Your assignment
When you reach the line with "You are a computer-use" in the listing below, transcribe it and each line after it up to and including the line with "Instruction: Click the number 1 circle badge", exactly and with nothing else.

Data to use

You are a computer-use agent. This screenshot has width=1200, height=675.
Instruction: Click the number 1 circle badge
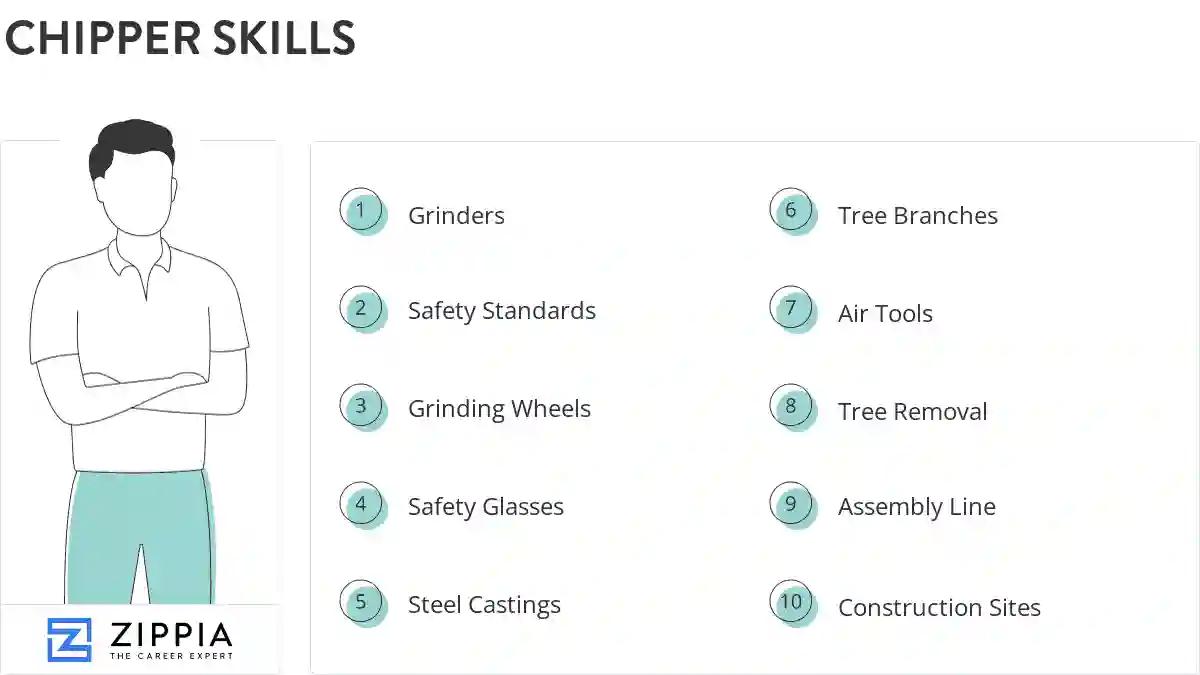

* * *

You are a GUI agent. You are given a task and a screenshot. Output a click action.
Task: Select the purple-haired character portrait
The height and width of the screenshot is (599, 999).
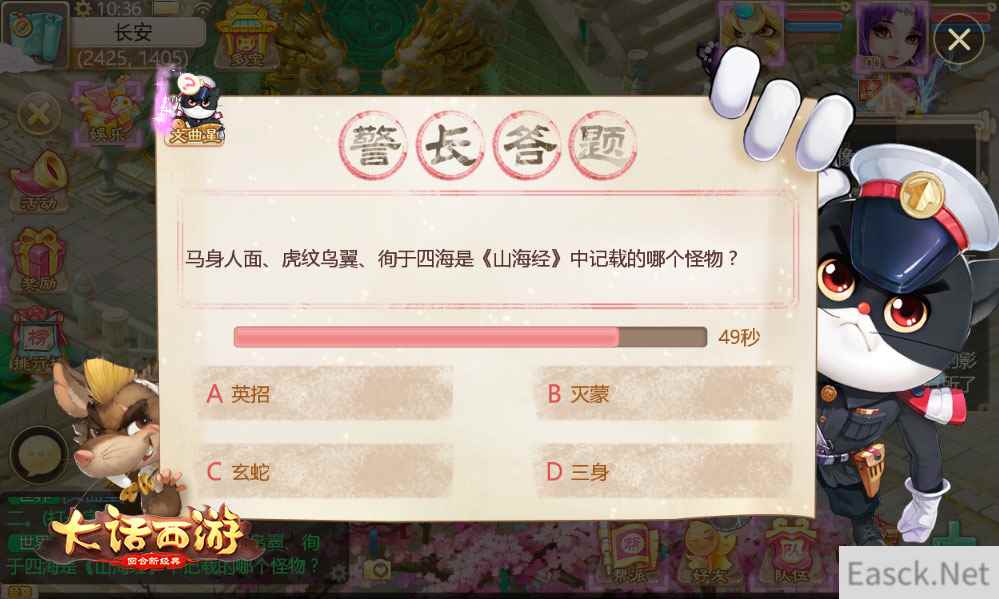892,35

Answer below
You are a computer-use agent. This screenshot has width=1200, height=675.
Instruction: Click the number 1 circle badge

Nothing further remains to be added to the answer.